1/30/2016

雑談日誌 風の音

ショッピングから戻って美味しいコーヒーにカリッと揚がったエレファントイア(パイ生地でつくられたハート型のクッキー)を食べながら、食べ物でテンションが上がるフードハイになっています。(揚げもので、上がるとは下手な駄洒落でありやす)
空腹の状態で買い物に出かけたので、チーズやらパイやら焼き菓子やらと考えも無く買い込んでしまいました。(側で夫がちょっと呆れ顔をしていた)
しかし食べ物にハイテンションになるとは他に何も楽しみがないのかいッといわれそうですが、そうなのヨ。他になーんにも楽しみは無いって寂しいねエ。Oh,well.
人生なんてそんなもんよ。食欲が無くなった時は危ない。

子供達がキャーと奇声を上げながら遊ぶ声が聞こえる。
キャーの声を聴くと何時も思い出すことがある。
もう一昔の前の話なので、今となっては話しても関係者に迷惑はかからないだろうと考えてその時の状態を書くことにした。

二階の寝室でシーツ替えをしていた夜の事である。
「きゃ~~っ!!」との叫びの後にダダダーッと人が階段を走る騒々しい音が私の耳に響いた。お隣の家の階段が家の側に面しているので、お隣のティーンが悪ふざけをして階段から足でも滑らせたのだろうと考えながら「凄い音だね。怪我はなかったのかしら」と言いながら階下の夫の声をかけた。すると夫は「何?何の話?」と不思議そうに私を見上げた。えーっ、あの音が聞こえなかったのか。結構大きな音だったのに。
もっとも夫は長年の航空関連会社勤務により飛行エンジンの音や何やらでの難聴ぎみであったので、テレビの音調に集中していたのかもしれない。「アンタは聞こえたよね、結構大きな叫び声だっだでしょう?」と今度は2階の自室でパソコン操作中の孫に声をかけてみた。「何も聞こえなかったよ。何が聞こえたって?」と問い返されてしまった。
不思議だなぁ、夫も孫にも聞こえていない。私には大きな響きであったのに。空耳とはこういう事なのかしらん。
私は子供の頃に年寄りが係るという難聴病にかかり一年間ほど通院を重ねた経験があって、音を巧く調整して聞き取れない難があった。
それが、自身が年寄りになった今は猫耳というか、風によっては敏感に音に反応するようになっている。
その夜はそれで会話が途切れたのだが、その音が何だったのかを後日知る事とあいなった。

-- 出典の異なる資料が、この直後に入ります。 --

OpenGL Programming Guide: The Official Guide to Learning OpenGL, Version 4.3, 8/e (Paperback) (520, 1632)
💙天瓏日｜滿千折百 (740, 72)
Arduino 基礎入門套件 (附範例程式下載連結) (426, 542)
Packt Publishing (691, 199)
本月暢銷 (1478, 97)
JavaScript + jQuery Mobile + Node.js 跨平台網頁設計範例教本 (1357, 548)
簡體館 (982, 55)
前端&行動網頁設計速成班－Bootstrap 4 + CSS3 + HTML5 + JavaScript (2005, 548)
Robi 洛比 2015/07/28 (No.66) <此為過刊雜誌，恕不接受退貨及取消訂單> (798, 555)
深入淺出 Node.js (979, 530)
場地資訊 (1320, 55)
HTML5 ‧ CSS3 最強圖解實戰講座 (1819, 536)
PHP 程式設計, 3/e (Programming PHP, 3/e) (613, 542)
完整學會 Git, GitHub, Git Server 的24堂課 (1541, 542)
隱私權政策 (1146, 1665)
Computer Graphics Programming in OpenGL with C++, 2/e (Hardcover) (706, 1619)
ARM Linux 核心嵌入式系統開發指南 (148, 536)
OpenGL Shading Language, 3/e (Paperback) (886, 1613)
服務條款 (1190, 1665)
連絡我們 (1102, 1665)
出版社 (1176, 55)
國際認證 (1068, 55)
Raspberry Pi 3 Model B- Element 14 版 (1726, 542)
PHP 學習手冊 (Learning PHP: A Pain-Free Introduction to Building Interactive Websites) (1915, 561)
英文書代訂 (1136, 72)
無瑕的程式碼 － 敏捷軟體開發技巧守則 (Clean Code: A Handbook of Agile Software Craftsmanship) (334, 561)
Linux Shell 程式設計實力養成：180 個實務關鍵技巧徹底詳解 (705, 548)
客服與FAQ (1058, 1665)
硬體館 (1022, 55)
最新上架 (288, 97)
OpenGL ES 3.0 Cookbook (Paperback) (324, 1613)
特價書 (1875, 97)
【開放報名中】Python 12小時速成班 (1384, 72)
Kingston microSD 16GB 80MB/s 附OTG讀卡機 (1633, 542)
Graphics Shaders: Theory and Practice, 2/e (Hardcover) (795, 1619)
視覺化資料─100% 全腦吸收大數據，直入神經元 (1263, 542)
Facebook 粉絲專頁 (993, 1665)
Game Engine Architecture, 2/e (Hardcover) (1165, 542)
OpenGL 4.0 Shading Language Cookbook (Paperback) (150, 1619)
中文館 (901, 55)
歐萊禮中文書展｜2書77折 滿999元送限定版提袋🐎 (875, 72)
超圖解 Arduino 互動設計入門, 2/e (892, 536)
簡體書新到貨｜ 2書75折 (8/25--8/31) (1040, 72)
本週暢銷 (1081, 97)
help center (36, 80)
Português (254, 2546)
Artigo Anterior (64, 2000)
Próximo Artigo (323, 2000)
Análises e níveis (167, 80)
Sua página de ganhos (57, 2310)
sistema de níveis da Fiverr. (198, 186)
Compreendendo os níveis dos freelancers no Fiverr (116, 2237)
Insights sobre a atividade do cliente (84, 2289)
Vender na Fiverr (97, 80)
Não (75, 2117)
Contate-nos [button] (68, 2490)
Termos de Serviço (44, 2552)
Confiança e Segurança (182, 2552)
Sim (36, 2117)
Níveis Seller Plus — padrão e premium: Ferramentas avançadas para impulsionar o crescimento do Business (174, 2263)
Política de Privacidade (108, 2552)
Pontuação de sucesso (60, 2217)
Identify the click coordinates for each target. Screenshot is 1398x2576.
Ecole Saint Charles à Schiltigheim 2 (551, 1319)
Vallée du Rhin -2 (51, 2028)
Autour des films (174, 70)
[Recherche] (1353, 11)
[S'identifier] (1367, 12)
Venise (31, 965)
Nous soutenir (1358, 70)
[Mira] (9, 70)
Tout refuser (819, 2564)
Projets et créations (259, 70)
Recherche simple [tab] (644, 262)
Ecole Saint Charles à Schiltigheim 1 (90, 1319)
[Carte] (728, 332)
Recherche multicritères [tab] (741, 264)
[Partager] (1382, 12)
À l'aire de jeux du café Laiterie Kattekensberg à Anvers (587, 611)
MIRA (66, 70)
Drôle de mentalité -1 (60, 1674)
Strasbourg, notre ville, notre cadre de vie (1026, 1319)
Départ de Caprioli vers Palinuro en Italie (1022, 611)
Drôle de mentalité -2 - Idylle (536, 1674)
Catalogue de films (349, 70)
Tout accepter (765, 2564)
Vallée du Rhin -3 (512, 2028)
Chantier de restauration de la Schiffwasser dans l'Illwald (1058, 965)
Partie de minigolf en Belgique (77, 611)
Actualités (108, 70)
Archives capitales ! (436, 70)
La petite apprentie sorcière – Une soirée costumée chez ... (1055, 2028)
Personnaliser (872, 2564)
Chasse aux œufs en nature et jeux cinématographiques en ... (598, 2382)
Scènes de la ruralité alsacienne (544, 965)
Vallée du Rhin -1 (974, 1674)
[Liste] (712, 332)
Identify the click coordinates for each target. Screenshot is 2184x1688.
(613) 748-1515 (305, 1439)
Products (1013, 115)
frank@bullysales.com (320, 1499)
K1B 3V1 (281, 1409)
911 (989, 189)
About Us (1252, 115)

その翌朝、何時ものように孫をスクールバス停まで歩いていて近所が何やら物々しい雰囲気があるのに驚いた。
5軒ほど先の住人夫人が白いバスローブを羽織ったままの姿でポーチに出ておりしかも泣いているようだ。夫婦喧嘩でもしたのかしらと思いつつ側を抜け、余計なおせっかいは傍迷惑に違いないと考えた頃、そこに何台ものパトカーが押し寄せてきた。
皆が皆鎮痛な面持をしているものの、捕り物のような騒がしさではない。その隣人宅は警察署に務めるご主人のパトカーが常時、パークされていたので、時に友人のパトカーが来ても不思議な光景ではなかった。
後日数日は数台のパトカーや、私服刑事らしき人々が歩き回ったり大勢の警察関係らしい人々が出入りをしていたのをいぶかっていた私の耳に隣人からの報告があり、その事件と結果をローカル新聞で知る事となった。
リーマンショックやら何やらで世間が暴落の痛手を受けている最中であった。
隣人宅にも職を失った親族一家が新しい人生を求めて来ており、同居を始めたのだそうだ。しかし世間中が不景気の風が吹いている中での求職は困難を極め、失望の中では先の光も見えずにおり、その大黒柱であったはずの親族夫はとうとうこの世を儚んで自殺をしたのだ。

私が聞いたあの叫び声は夫人が自宅階段柵に自らの首を吊った夫を発見した時の驚きの声であり、その異常な状態に気がついた家族の足音が’響いていたものだったのに違いない。
自殺か他殺かという疑いもクリアせねばならなかったらしく、数日におよんで人々の出入りがあったという。
そんなこんなで、事は自殺説におさまり、両隣の隣人もその葬儀に参加して弔ったと聞く。
そしてその数年後には当の隣人家族親族も越していき、この一帯の隣人達もその事件を知る人が今は少なくなってきている。

ただ私には5軒先の隣人の不詳を私だけがキャッチしたのはちょっと不思議な気もするし、私が聞こえたと思った時刻にもズレがあるのがなにかスッキリしないのも事実として心に引っかかっている。

今更ながら昔の音を思い出しては今でもいぶかる私は暇人なのだ。